- [EXERCISE INSTRUCTIONS]
From the entries, return every line where the string "Boosty" shows up.

- [Data entries]
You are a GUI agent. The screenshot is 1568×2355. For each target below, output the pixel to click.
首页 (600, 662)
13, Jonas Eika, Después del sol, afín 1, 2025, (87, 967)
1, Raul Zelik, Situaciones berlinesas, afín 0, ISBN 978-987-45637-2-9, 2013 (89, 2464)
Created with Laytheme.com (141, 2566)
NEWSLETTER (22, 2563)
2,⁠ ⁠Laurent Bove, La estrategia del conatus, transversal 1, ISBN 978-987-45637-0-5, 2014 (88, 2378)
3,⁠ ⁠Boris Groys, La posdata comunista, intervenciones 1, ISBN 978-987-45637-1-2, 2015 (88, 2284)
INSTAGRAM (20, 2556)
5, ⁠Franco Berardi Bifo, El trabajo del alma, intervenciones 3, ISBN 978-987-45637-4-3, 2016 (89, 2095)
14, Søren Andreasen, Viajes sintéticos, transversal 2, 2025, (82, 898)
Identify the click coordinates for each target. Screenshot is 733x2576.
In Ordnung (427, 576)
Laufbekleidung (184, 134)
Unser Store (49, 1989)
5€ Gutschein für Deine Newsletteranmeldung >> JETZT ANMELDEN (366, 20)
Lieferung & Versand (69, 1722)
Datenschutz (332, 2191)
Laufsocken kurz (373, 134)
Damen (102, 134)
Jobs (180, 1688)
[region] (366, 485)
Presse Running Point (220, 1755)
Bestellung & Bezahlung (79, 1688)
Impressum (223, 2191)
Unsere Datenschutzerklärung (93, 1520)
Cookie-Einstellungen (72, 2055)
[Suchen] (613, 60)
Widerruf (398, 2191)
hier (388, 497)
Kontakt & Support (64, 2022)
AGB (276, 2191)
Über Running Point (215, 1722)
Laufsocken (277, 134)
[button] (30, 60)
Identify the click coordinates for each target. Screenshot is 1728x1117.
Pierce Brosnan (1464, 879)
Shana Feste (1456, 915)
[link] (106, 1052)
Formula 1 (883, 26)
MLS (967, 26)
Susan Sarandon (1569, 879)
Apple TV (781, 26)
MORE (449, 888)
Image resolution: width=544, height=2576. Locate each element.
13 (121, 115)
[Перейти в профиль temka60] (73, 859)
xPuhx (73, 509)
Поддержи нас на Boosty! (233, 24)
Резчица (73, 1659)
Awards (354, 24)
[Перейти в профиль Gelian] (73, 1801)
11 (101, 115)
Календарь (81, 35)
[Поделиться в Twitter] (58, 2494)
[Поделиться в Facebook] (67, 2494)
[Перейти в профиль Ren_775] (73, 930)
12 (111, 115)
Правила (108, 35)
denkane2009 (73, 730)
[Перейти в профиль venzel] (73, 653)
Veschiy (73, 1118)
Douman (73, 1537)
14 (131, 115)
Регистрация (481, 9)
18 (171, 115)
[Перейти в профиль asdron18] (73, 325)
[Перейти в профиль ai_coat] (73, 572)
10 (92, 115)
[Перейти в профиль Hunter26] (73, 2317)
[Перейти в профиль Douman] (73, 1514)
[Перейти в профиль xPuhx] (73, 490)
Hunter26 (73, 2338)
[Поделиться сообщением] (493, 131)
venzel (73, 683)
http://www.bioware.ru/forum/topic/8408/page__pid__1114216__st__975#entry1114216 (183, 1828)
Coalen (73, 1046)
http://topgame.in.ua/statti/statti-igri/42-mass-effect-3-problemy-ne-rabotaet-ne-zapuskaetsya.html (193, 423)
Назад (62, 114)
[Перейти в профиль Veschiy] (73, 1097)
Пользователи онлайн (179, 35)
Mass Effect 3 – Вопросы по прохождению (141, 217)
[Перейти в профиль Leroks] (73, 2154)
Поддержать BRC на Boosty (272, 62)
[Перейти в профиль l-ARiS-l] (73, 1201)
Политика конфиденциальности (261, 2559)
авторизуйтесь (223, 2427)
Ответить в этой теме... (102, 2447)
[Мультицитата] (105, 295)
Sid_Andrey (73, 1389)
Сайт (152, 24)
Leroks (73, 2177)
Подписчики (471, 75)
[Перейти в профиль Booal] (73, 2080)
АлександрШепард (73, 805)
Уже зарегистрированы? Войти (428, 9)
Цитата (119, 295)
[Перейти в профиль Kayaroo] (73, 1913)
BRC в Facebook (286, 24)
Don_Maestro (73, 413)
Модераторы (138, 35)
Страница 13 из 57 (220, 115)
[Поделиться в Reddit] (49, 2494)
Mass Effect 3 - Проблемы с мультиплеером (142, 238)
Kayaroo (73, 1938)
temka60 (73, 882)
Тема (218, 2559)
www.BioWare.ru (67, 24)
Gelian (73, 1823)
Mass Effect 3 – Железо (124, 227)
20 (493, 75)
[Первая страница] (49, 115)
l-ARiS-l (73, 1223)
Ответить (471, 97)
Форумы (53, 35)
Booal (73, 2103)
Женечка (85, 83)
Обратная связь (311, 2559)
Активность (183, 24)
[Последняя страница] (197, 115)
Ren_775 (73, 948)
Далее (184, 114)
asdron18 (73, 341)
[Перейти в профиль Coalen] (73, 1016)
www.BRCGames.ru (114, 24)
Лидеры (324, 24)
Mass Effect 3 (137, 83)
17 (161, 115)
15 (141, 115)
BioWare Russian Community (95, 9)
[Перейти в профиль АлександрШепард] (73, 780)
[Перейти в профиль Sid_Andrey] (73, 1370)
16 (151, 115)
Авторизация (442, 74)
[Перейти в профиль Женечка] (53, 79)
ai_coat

- [RESPONSE TO THIS TASK]
Поддержи нас на Boosty! (233, 24)
Поддержать BRC на Boosty (272, 62)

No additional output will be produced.